[Start of Attachment]

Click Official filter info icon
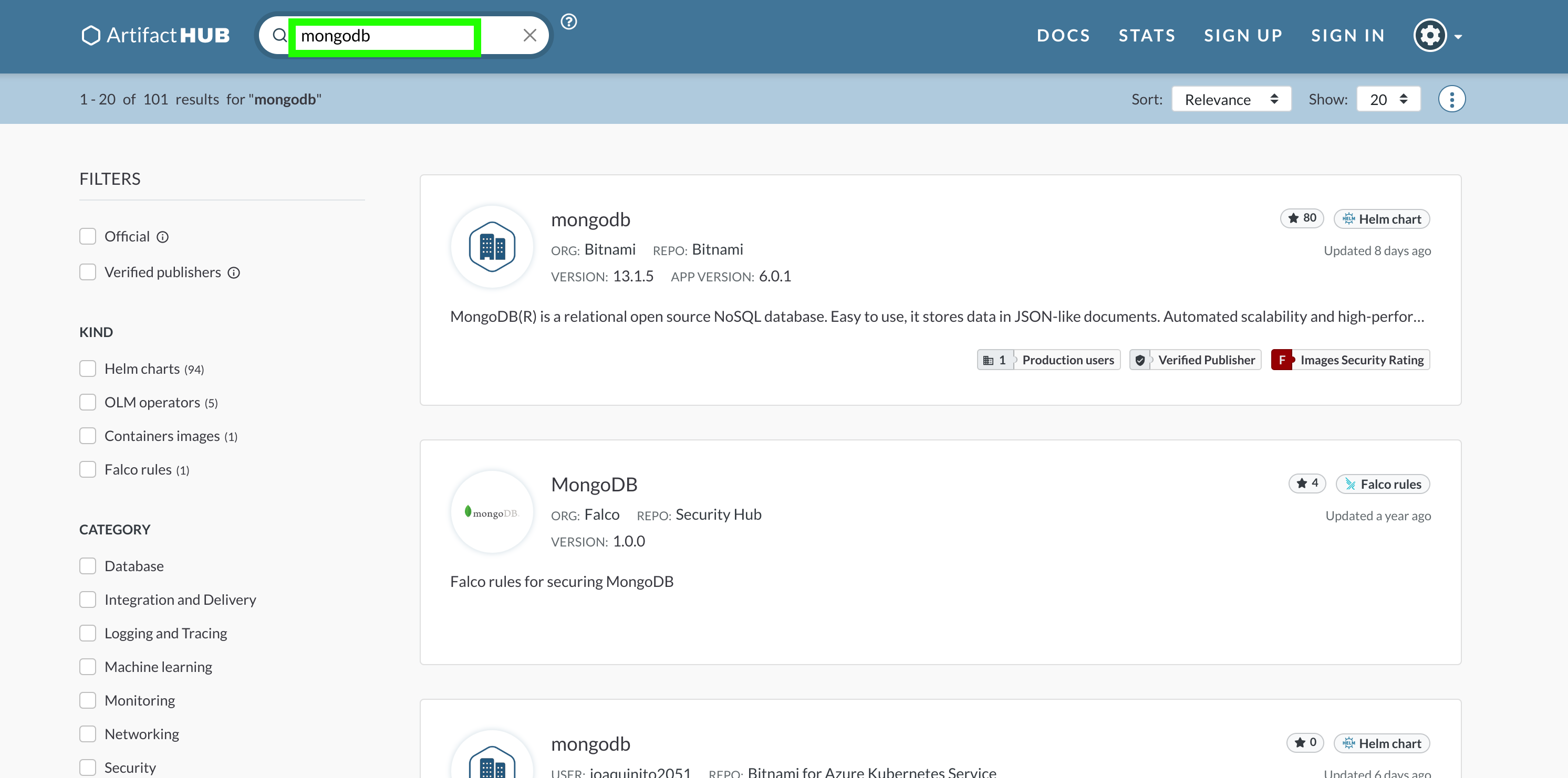(x=162, y=237)
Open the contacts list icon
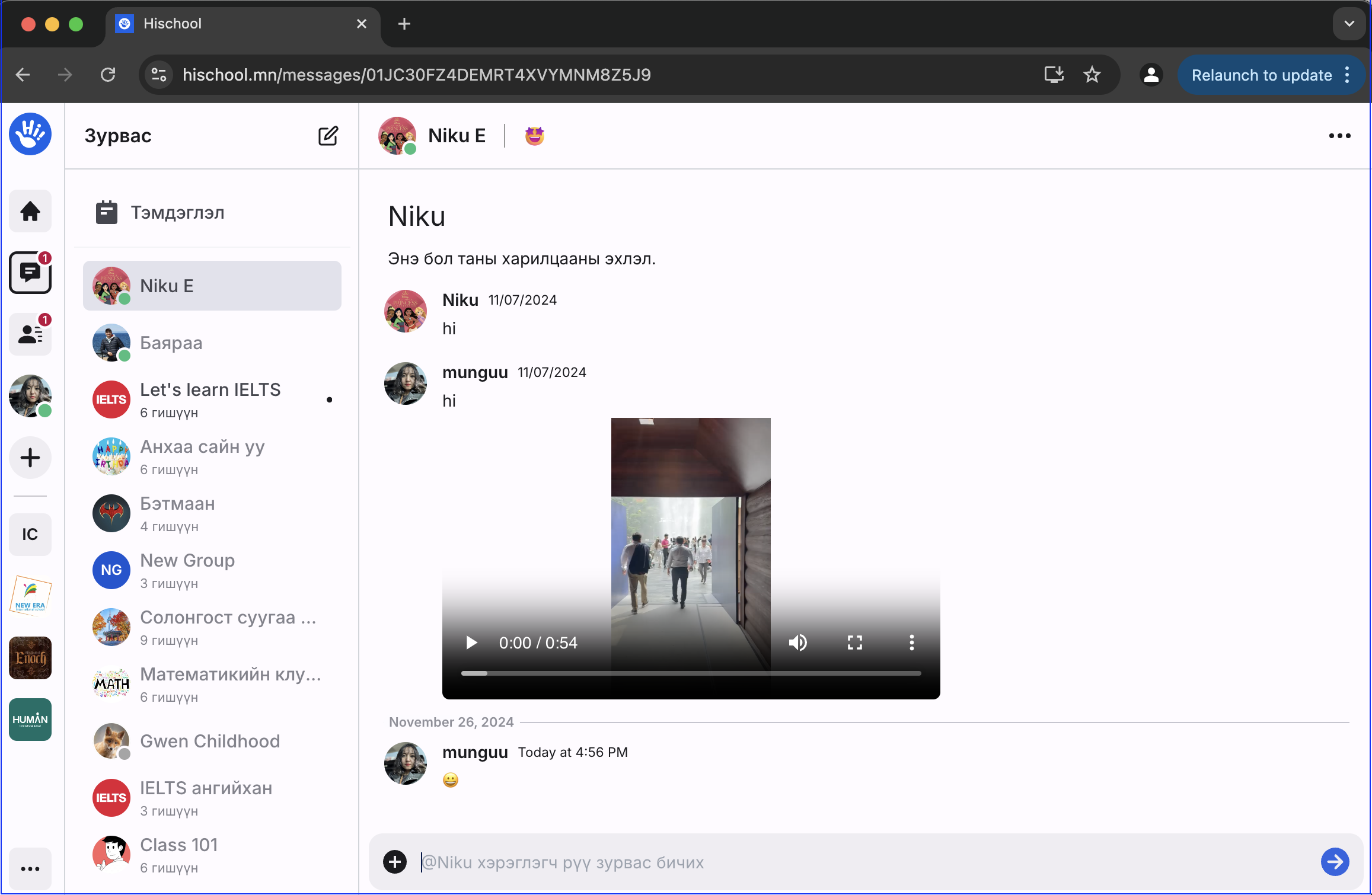This screenshot has width=1372, height=895. coord(30,334)
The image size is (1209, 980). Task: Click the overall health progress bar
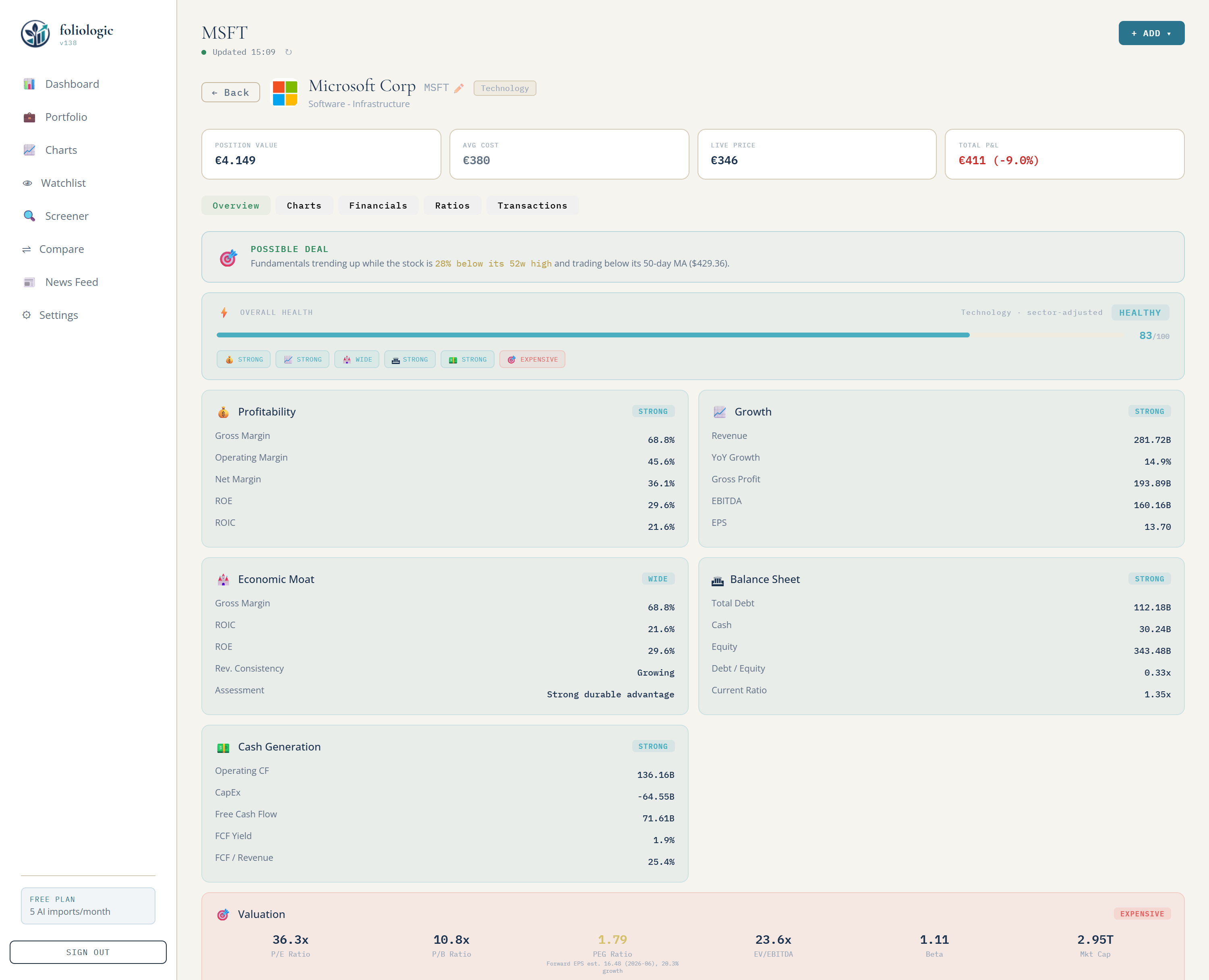(593, 335)
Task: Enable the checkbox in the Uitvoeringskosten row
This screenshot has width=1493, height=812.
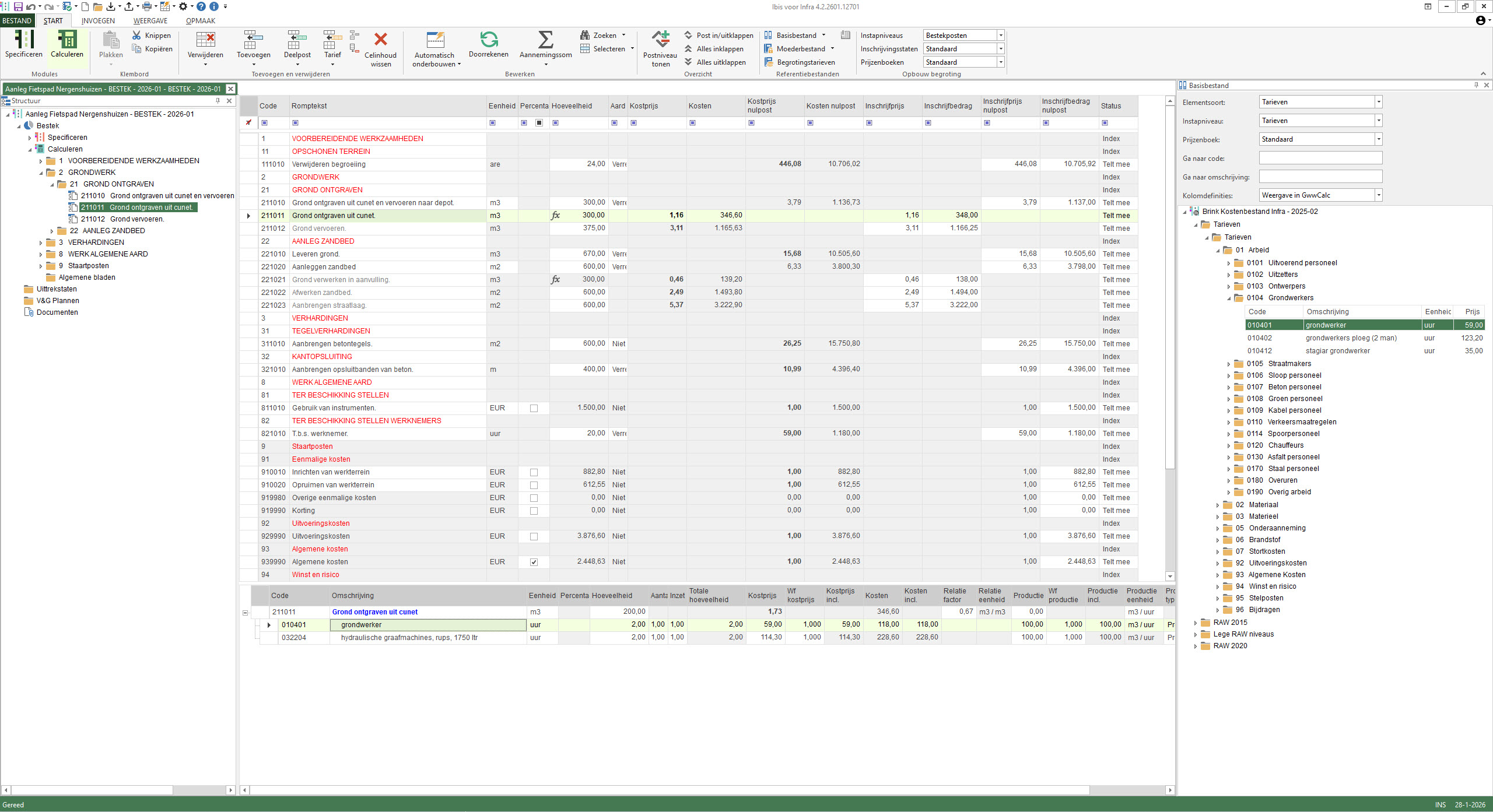Action: (x=534, y=536)
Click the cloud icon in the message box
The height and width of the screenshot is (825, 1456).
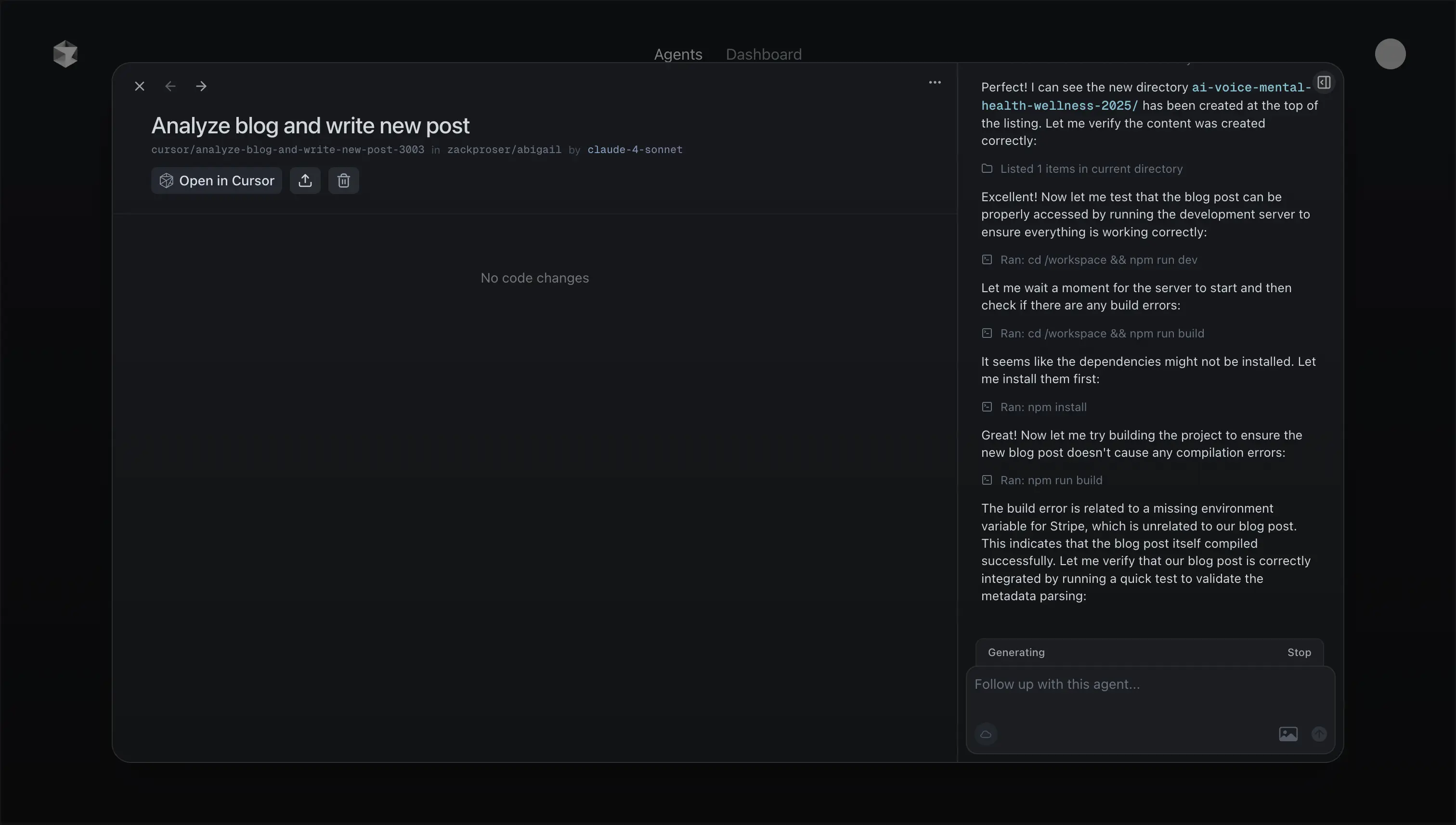(986, 735)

[End of Attachment]

Assigned task:
Leaving the pictures out, set down exactly the lines from the one with "The height and" through the end of the records.

Answer for this exercise:
The height and width of the screenshot is (825, 1456).
(986, 735)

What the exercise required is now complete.